## PARTS OF THE EXERCISE:
• A. Answer these about the Gildor thread, one per line:
(i) What kind of elf does Mablung say Gildor was?
(ii) Where does Confusticated say Gildor appears at the end of the book?
(iii) What house did LordOfMoria say Gildor named as his own?
• B. Carry on the Gildor thread from the point where it stops.

## DOCUMENT SEGMENT:
_ _ _

# Gildor



## LordOfMoria (Feb 8, 2003)

When Frodo same and pippin are leavingto buckland, they come across the elves and the leader elf, Gildor. I do not recall the book sayng from what part they were from. or where they were going! Who can answer this. I think they were leaving middle earth but not sure


----------



## Mablung (Feb 8, 2003)

He was a Noldor and they were leaving ME I believe beyond that there isn't much else.


----------



## Confusticated (Feb 8, 2003)

They were just tarrying for awhile before leaving Middle-earth. Gildor says that some of their kin remained in Rivendell... so I assume that these elves where from Rivendell. Gildor is at the Havens at the end of the book, I assume that him and the rest of his group leave Middle-earth when Frodo does.


----------



## LordOfMoria (Feb 8, 2003)

He said he was from the House of Finrod. Where is that?


----------



## Confusticated (Feb 8, 2003)

_ _ _

## INFORMATION PROVIDED:

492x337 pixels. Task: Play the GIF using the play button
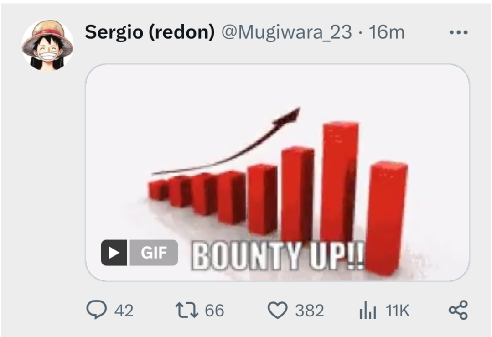[x=114, y=253]
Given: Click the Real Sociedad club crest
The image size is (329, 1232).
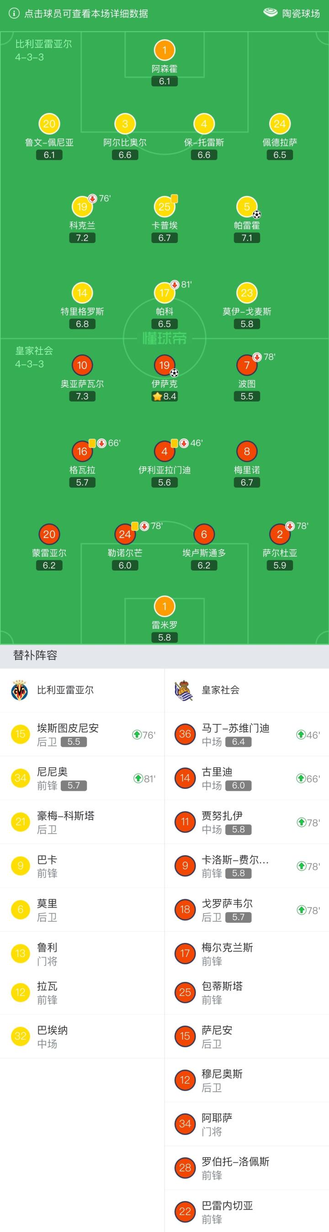Looking at the screenshot, I should [x=184, y=690].
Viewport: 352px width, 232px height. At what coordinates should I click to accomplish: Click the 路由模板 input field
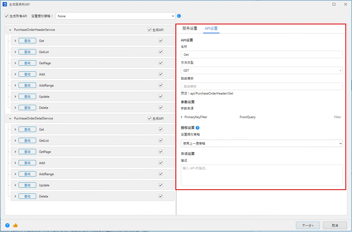261,87
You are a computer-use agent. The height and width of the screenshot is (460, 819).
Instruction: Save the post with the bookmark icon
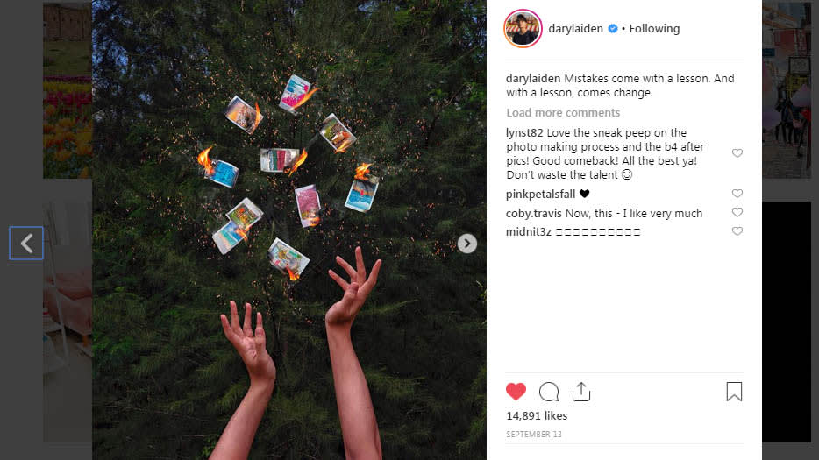pyautogui.click(x=734, y=392)
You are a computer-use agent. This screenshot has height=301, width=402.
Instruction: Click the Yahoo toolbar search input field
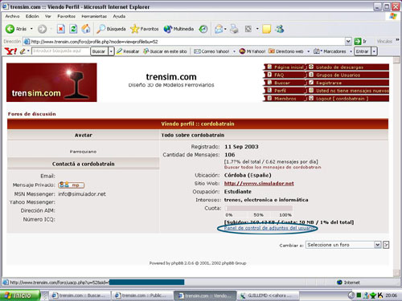pos(60,51)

_ _ _

## ANSWERS TO THE PROBLEMS:
• A.
(i) A Noldor.
(ii) At the Havens.
(iii) The House of Finrod.

• B.
> _Originally posted by LordOfMoria _
> *He said he was from the House of Finrod. Where is that? *


The House of Finrod is not a place. I assume that this means that he was related to Finrod, or at least lived in the Kingdom that Finrod ruled. Finrod was a great elf that died in the first age.

The family and history of Gildor is not known, and as far as I know the only thing known about him is told in the Lord of The Rings. He was a Noldo exile, of the house Finrod (whatever that might mean) and he was the leader of a company of exiles.

You might want to read this thread about Gildor:
The House of Finrod


----------



## Beleg (Feb 8, 2003)

*He was a Noldo exile, of the house Finrod (whatever that might mean) and he was the leader of a company of exiles.*

References from Sil sure do create confusion. He was a High Elf. But This is kind of strange for High Elves gernally dont go out in woods singing and doing such things. Nor do they travel a lot. But perhaps As Felagund, (Finrod) was one of the eagerest Noldo Travelers his house also followed him. This leads to a question whether the whole company was Noldo? i highly doubt that.


----------



## Confusticated (Feb 8, 2003)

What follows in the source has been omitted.